Cinque minuti e sei diventata mamma. E da quel breve incontro nessun minuto è più stato un minuto.

Cinque minuti, ti dici… Cosa sono cinque minuti? Sono quelli che aspettavi l’autobus tornando da scuola. Oppure andando, il libro sotto braccio, la paura dell’interrogazione. In cinque minuti lui ti ha chiamato, quella volta, sei scesa piano per non scombinarti il trucco. Avresti voluto altre dieci volte quei cinque minuti, non ti sentivi mai pronta.

Cinque minuti per una doccia. Cinque per chiamare quell’amica. Per fare pace, per mandarsi a quel paese. Per un’uscita al volo, per cambiare idea.

Quanti cinque minuti hai preso e mollato senza accorgerti, da ragazza. La vita ci si striminziva dentro ma tutto sommato il tempo era tuo.

La prima volta che ti ha fregato nemmeno lo sapevi: cinque minuti e sei diventata mamma. E da quel breve incontro nessun minuto è più stato un minuto.

Cinque minuti, ti dici… Che sarà mai?

Non li trovi. Ne prendi uno, ti siedi, ti rialzi. Ti lavi in due. Ne trovi un altro, a fatica, mentre il piccolo dorme. Ti basterebbe di poterli mettere tutti insieme, quei piccoli granelli di tempo. Invece ci sono volte che ti si sfilano dalle mani, come la sabbia. E a terra c’è un mucchio, e un mucchio di panni e di mamma! e di telefonate, di cose, di giochi e di attese.

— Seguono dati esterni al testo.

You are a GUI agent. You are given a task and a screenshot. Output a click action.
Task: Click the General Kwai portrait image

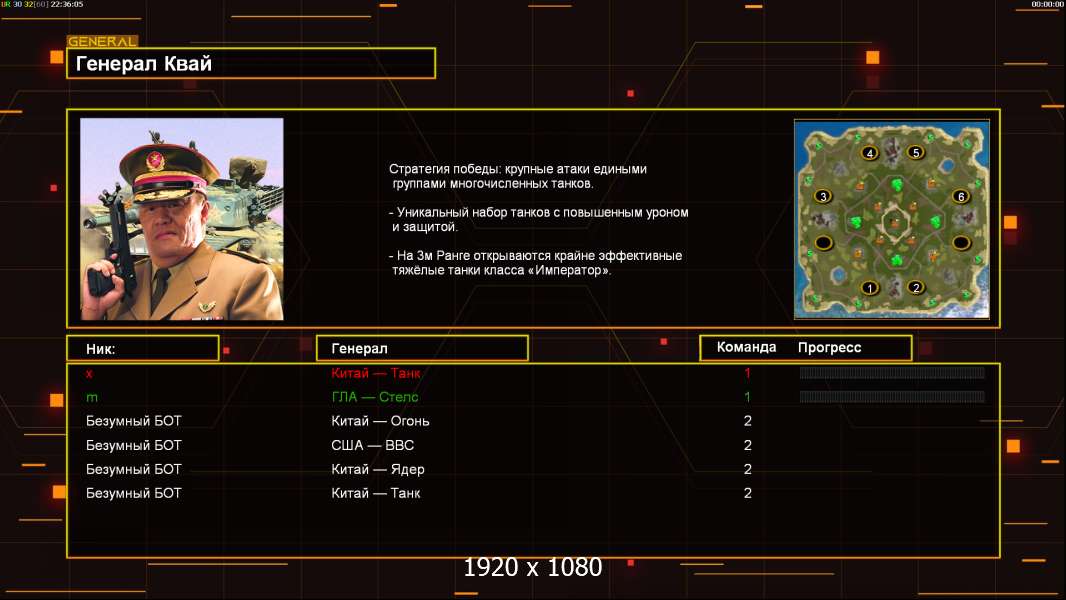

Cinque minuti sono quelli che bastano a rovesciare un piatto (anche cinque secondi), un bicchiere pieno sul pavimento appena lavato. Quelli che sali in macchina, le valigie pronte, e gli senti la fronte. Cinque minuti per tornare indietro, non si parte, si torna. Cinque minuti dirsi ciao fuori da scuola, cinque minuti di corri che arriviamo tardi, cinque minuti per il tuo latte migliore, cinque per addormentarlo, stasera è andata bene.

Cinque minuti bastano e la casa diventa tempesta: un figlio urla, l’altro ti ha chiesto due volte qualcosa. La piccola è rimasta sola, si sgola di là, non si chiude il tappo del pennarello, corri, ritorni, litigano, intervieni, ti chiamano dal bagno, è l’ora del sonnellino, un libro in fretta, mamma ancora un po’. Un bacio, scappi.

Alcune mattine il tempo è fermo e pieno di sassi. Non ce la faccio, pensi, non oggi. Daresti cinque anni per correre a dopo, a cinque minuti più tardi: perché una cosa l’hai imparata, una cosa la ricordi… Cinque minuti dopo tutto sarà già cambiato.

I due grandi giocano a nascondino, la piccola conta uno, nove, quattro, cinque, a volte azzecca due numeri in coda. Hanno lavato le mani, messo a posto i piccoli asciugamani. Riordinano i giochi, sorridono, volano. Hai finito la cucina, il frastuono dei lamenti e dei litigi è acquietato, ora suona qua e là un gridolino, un solletico. Ti siedi con un caffè, un quadretto di cioccolato. Volevi un attimo tutto tuo, ma non ne hai più bisogno. Volevi urlare di rabbia, ma chiami a vele spiegate: “Chi vuole un quadretto di cioccolato?” Li guardi arrivare, tre altezze di testoline attorno al tavolo. E smetti di contare il tempo.

Ché il tempo con loro è come loro: improvviso, imprevedibile, pazzo. Cinque minuti e vorresti scappare. Cinque minuti più tardi non te ne andresti mai.